**INSTRUCTIONS TO FOLLOW**.
Report how many lines of the entries below contain the word "agent", and nothing more.

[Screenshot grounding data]
Start of Block
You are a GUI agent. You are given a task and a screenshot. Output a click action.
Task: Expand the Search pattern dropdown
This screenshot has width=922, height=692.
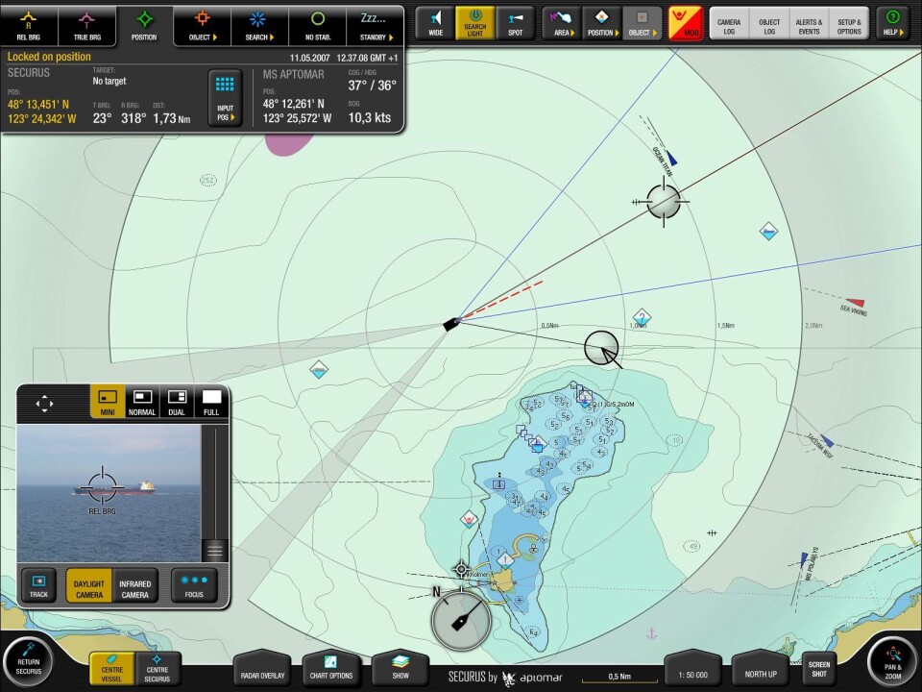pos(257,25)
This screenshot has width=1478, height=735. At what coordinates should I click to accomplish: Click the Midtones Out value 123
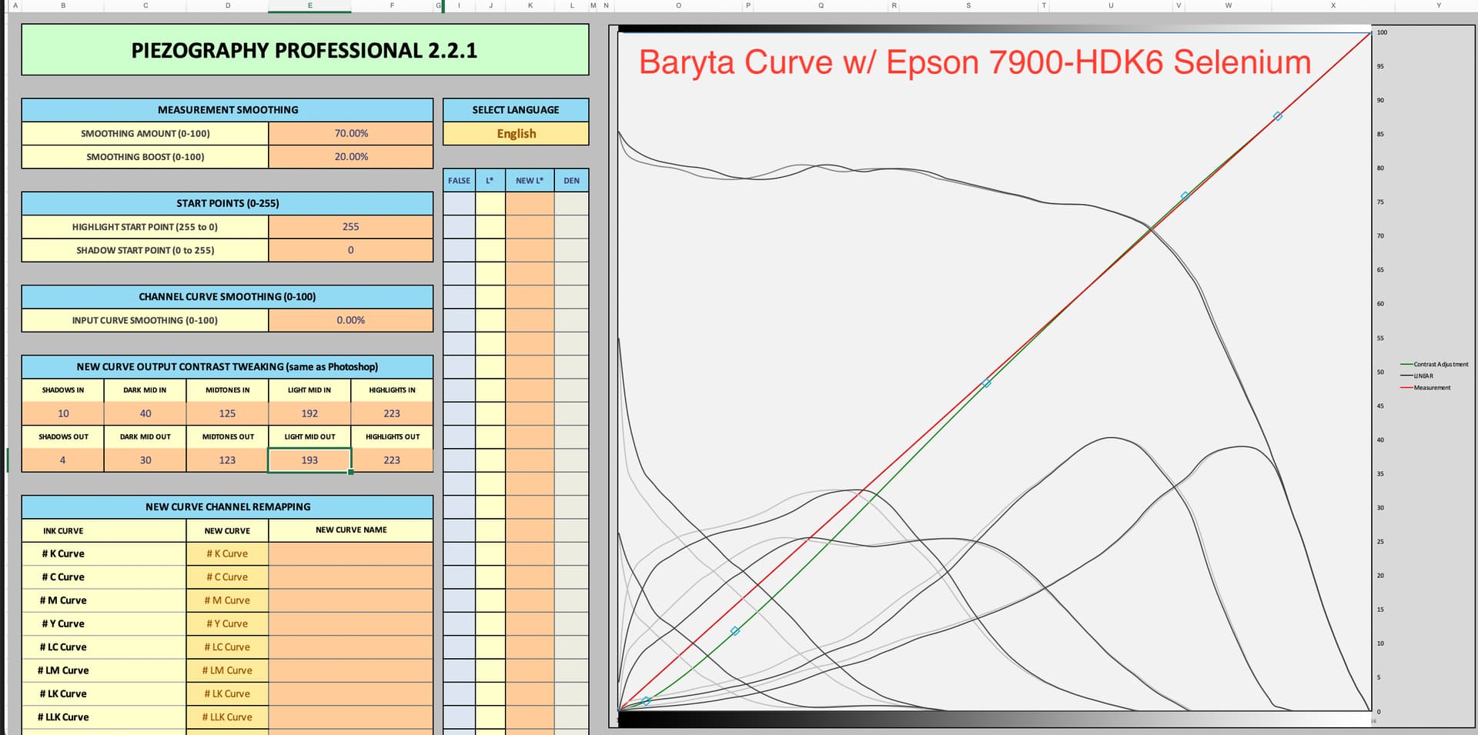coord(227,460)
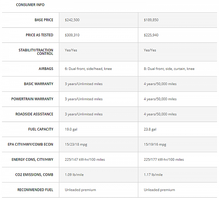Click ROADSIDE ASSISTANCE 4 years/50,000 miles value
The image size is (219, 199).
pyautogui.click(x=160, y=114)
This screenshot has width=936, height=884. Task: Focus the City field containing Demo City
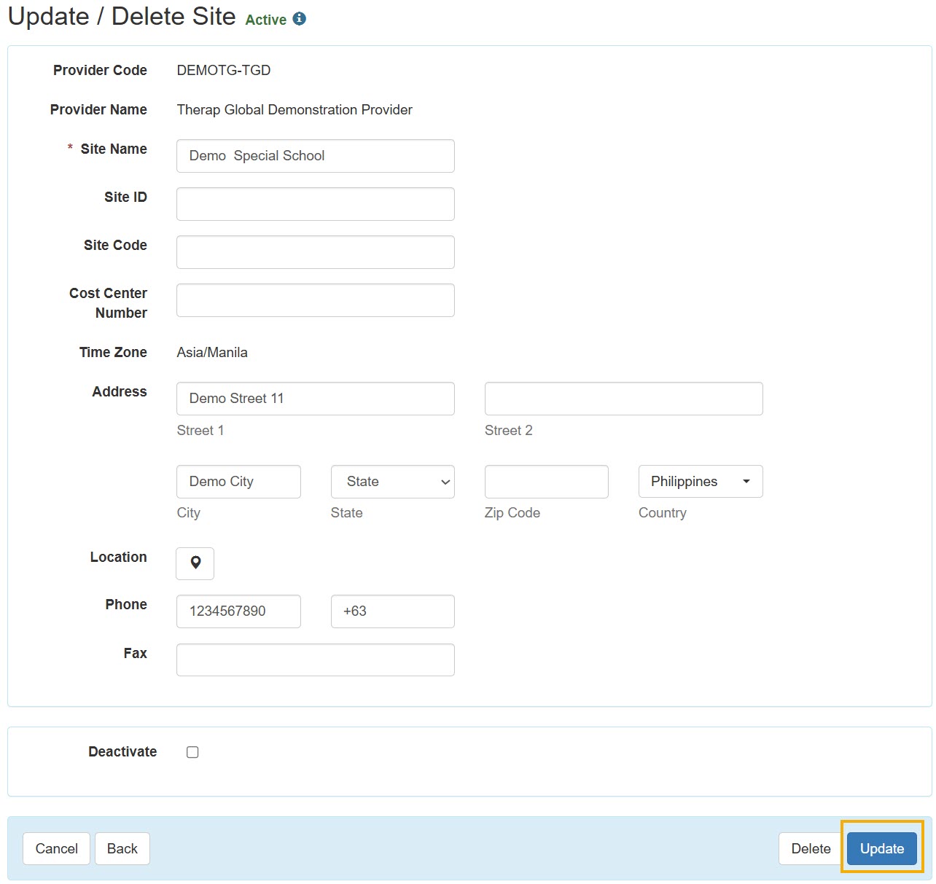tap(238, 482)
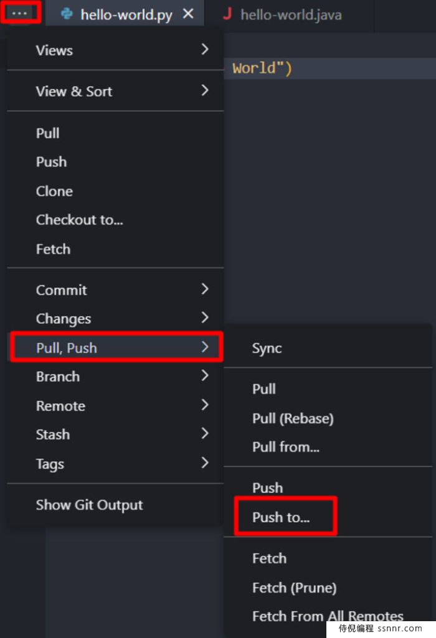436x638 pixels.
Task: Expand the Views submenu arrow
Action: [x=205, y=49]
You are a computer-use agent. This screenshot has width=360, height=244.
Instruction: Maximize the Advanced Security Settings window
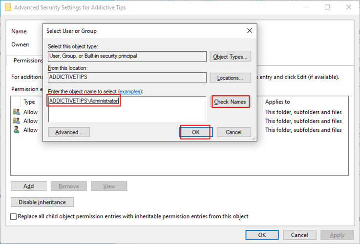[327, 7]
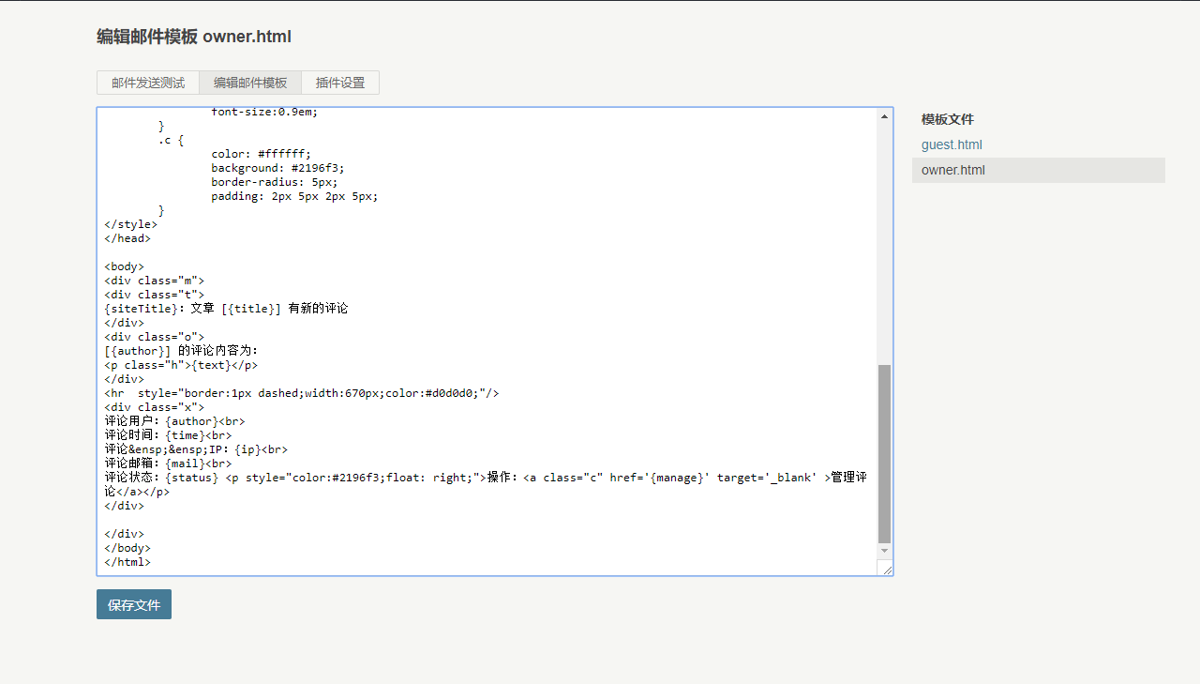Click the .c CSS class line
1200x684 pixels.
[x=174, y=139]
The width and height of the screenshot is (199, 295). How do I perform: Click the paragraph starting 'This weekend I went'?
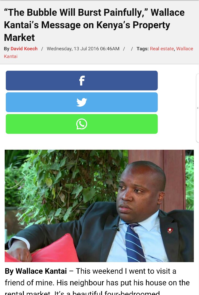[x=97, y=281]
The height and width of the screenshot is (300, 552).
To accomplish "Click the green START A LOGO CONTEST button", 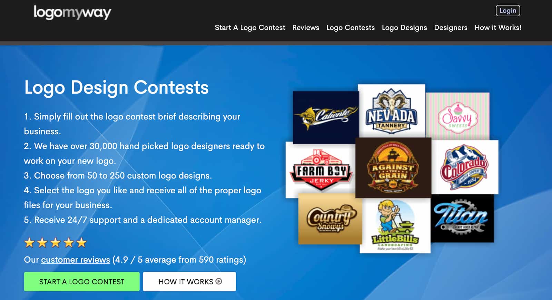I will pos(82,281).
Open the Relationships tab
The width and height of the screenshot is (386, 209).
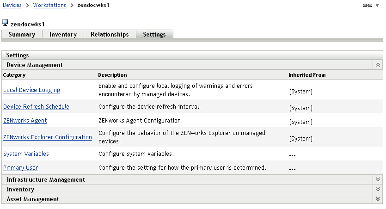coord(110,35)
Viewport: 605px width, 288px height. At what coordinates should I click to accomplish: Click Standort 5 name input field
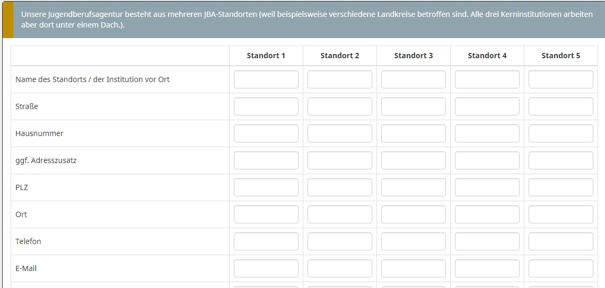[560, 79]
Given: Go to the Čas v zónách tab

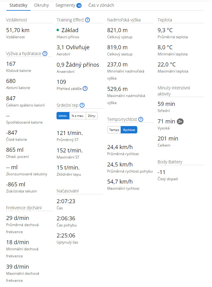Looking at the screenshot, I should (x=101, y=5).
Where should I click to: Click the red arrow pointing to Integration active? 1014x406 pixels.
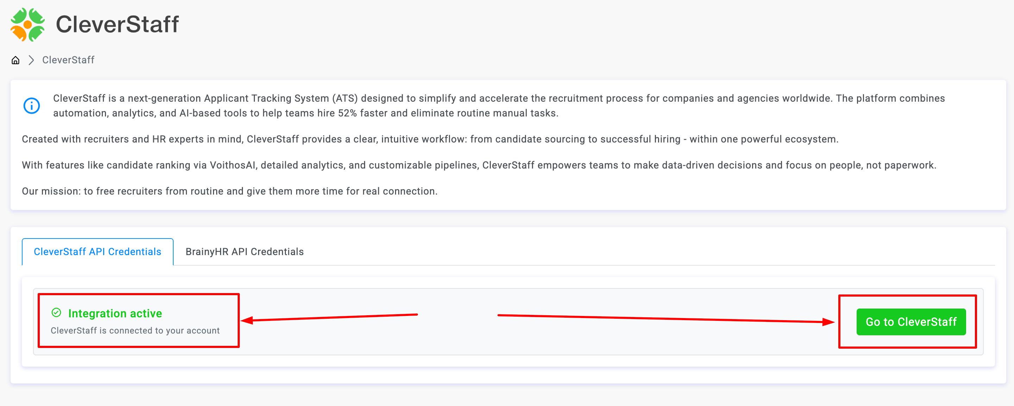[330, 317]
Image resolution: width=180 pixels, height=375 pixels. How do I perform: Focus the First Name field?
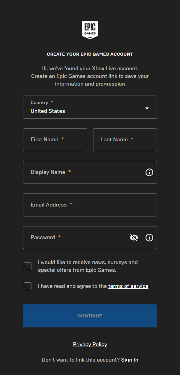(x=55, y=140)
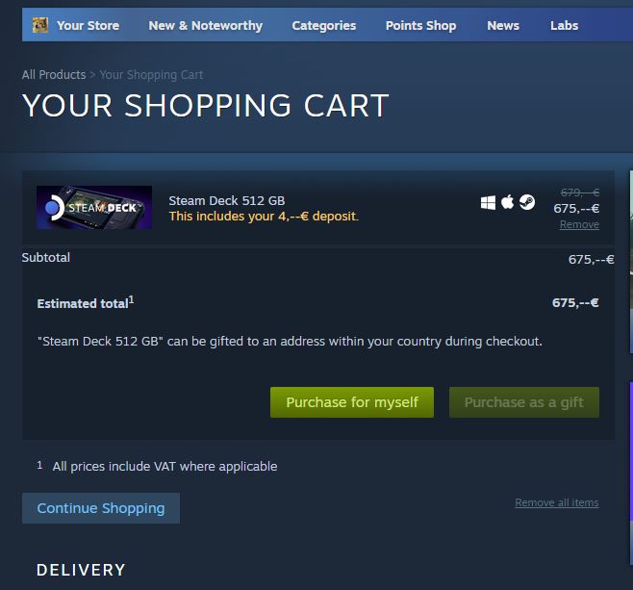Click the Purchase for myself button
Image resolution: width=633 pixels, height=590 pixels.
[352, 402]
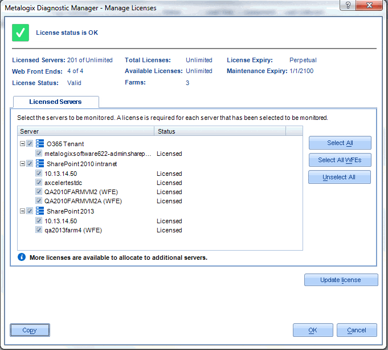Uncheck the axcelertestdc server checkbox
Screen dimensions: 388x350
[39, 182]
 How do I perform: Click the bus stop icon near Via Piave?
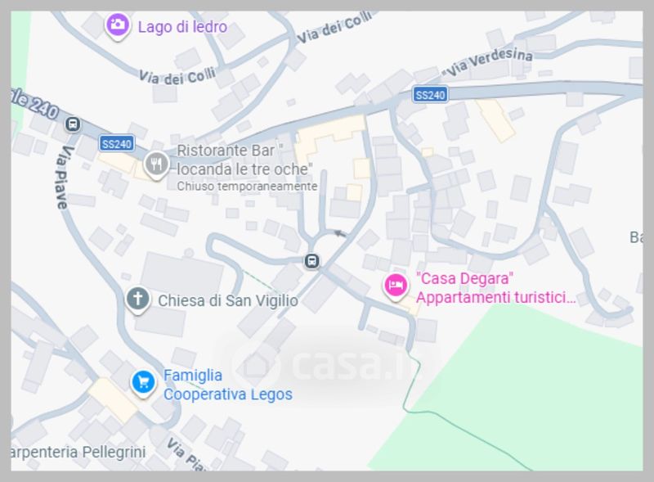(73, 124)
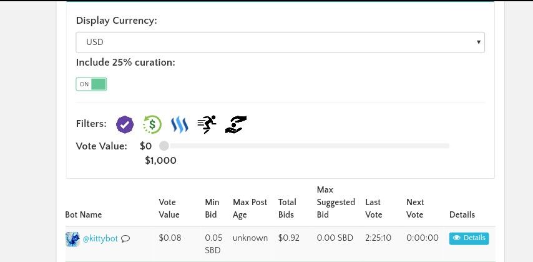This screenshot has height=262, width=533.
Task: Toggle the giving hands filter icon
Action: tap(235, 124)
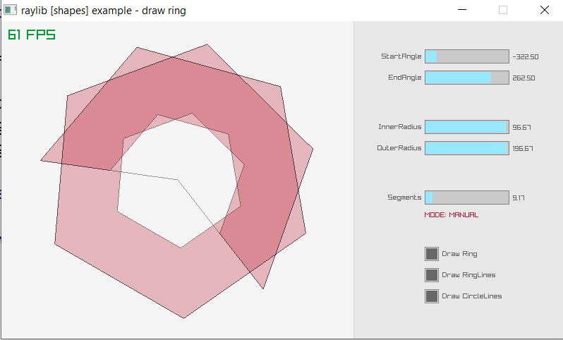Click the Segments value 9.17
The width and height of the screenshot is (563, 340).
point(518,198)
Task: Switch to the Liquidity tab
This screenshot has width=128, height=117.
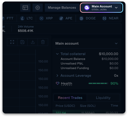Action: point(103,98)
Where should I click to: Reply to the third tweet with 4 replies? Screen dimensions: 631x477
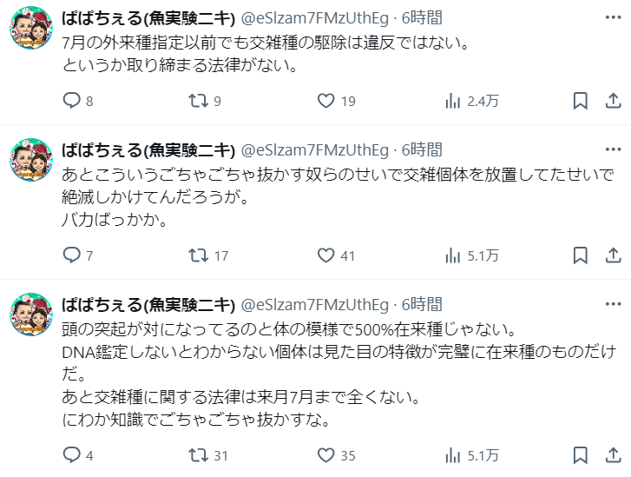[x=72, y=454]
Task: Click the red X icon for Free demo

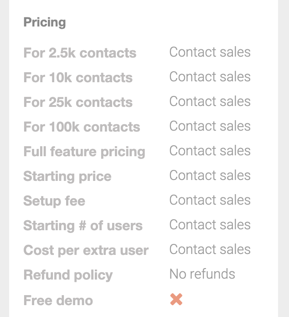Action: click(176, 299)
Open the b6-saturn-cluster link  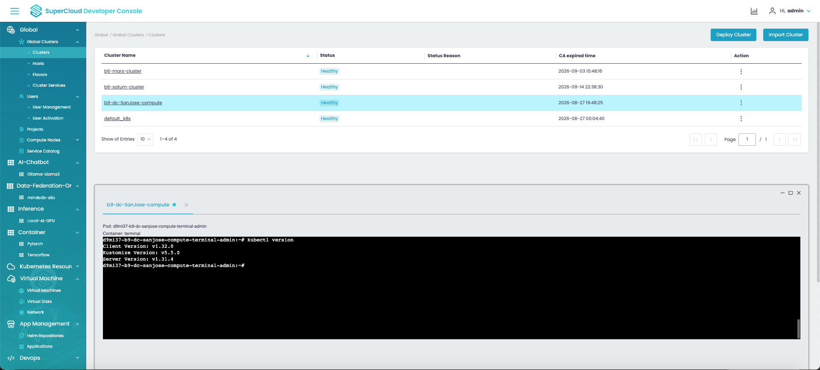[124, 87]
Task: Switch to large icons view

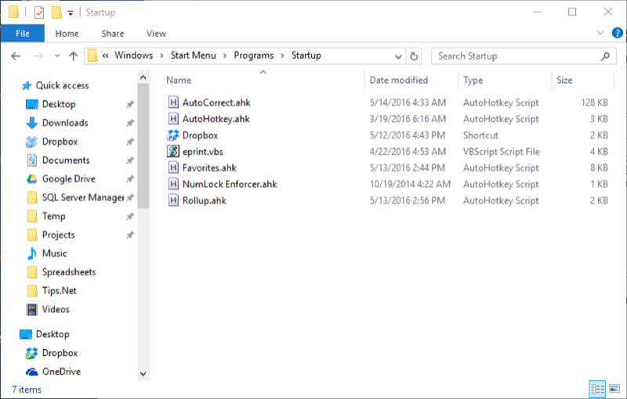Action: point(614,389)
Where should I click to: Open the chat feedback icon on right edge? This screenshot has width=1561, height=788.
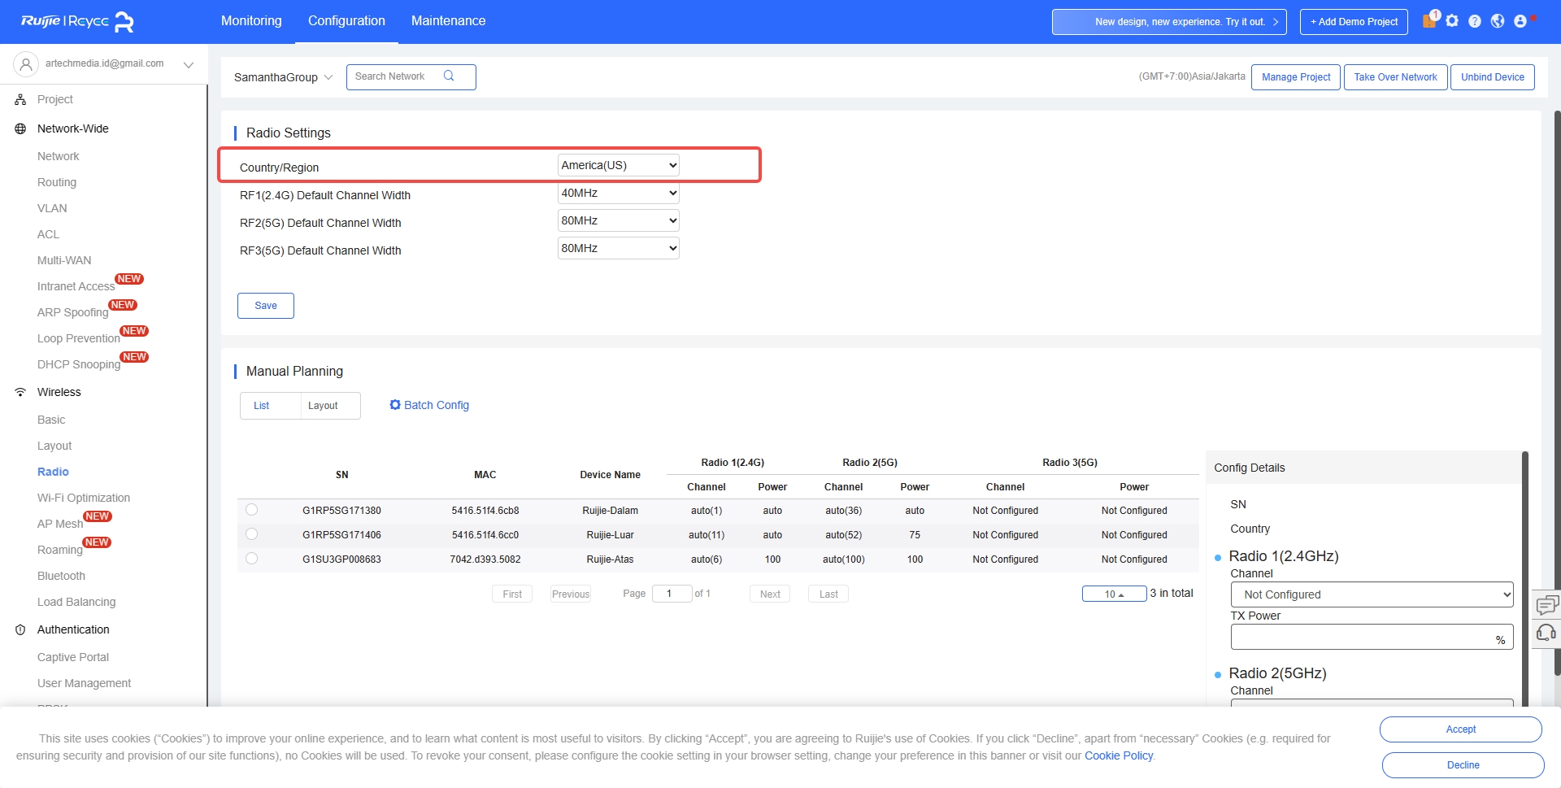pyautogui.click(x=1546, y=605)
End of Block
**EXERCISE RESULT**.
2